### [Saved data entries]

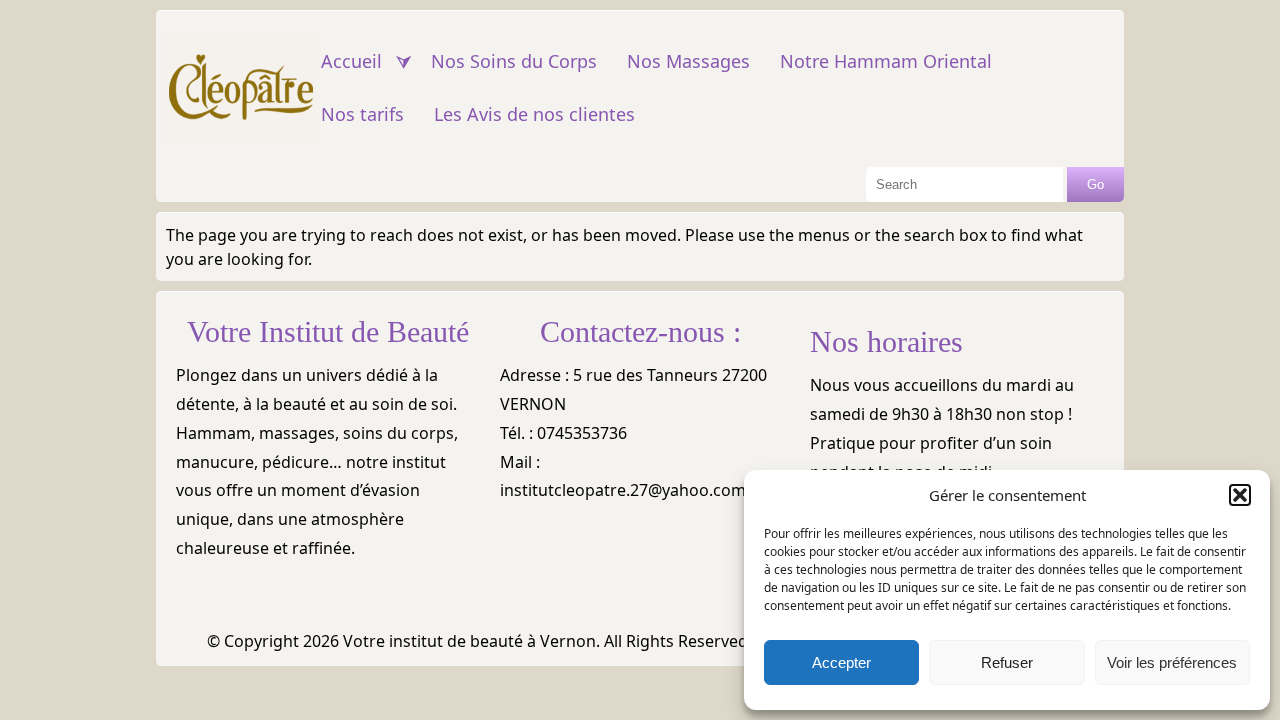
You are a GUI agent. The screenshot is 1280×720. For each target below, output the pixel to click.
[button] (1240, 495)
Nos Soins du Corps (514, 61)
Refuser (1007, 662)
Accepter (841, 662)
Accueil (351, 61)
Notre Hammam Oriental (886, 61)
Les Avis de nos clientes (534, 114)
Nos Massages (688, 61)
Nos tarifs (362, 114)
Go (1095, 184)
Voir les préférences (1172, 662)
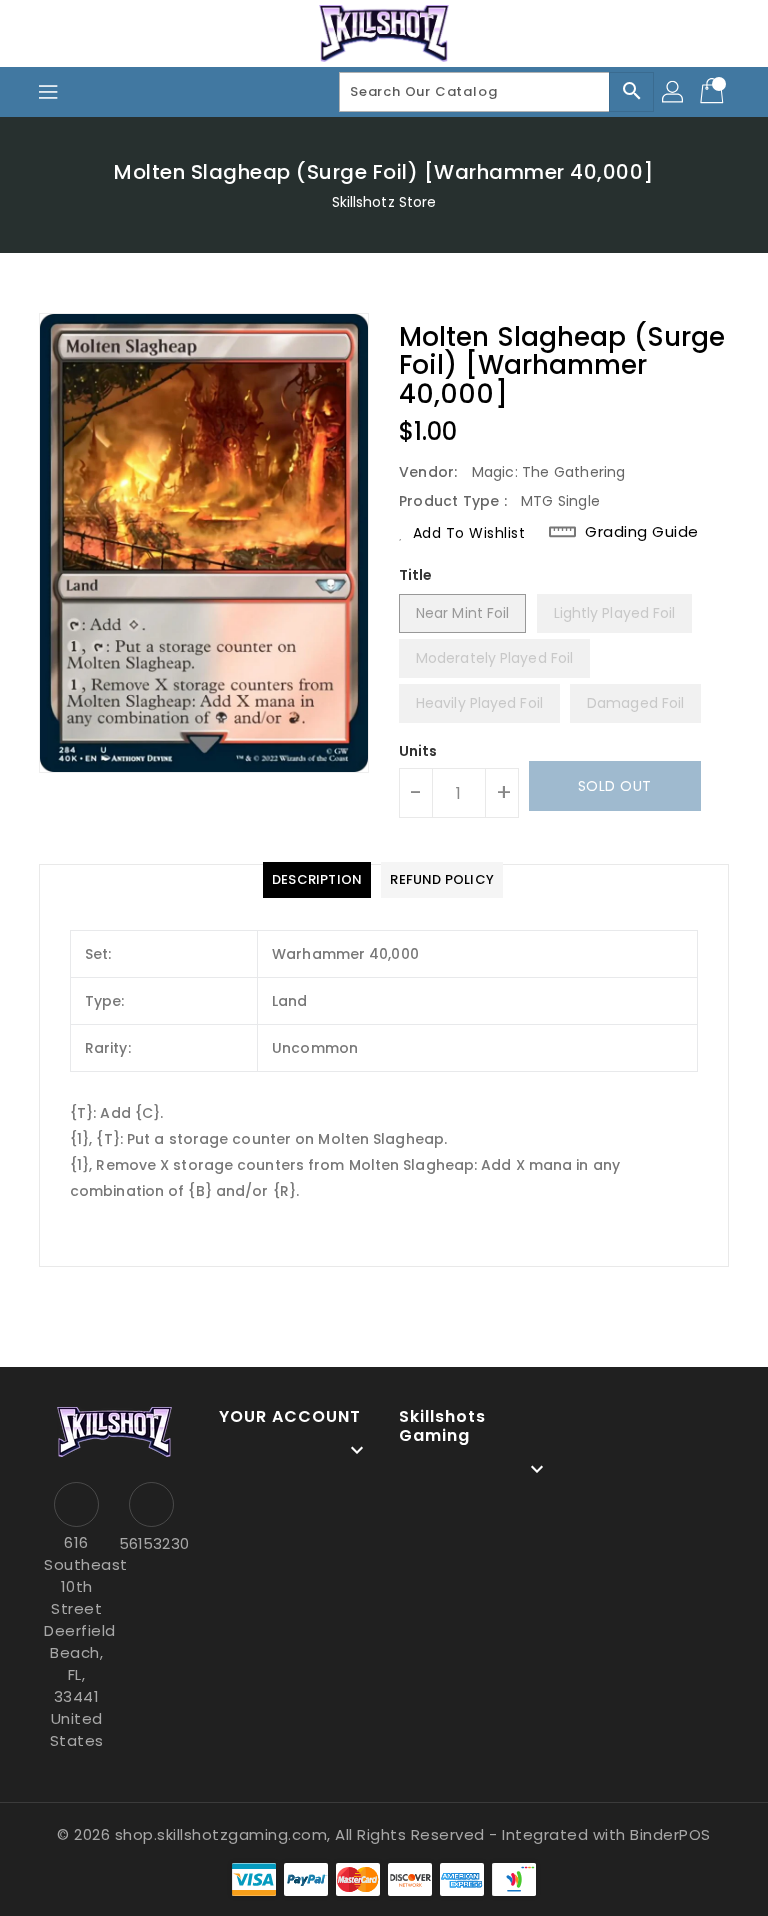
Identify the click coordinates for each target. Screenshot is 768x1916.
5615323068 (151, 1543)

### [Task]
The copy must start at the line containing "Les Avis de nos clientes (534, 114)" and end at the last line of the records, matching each line exactly and holding no pictures.

### [Response area]
Les Avis de nos clientes (534, 114)
Nos Massages (688, 61)
Nos tarifs (362, 114)
Go (1095, 184)
Voir les préférences (1172, 662)
Identify the click coordinates for each target. Screenshot is 768x1916.
5615323068 (151, 1543)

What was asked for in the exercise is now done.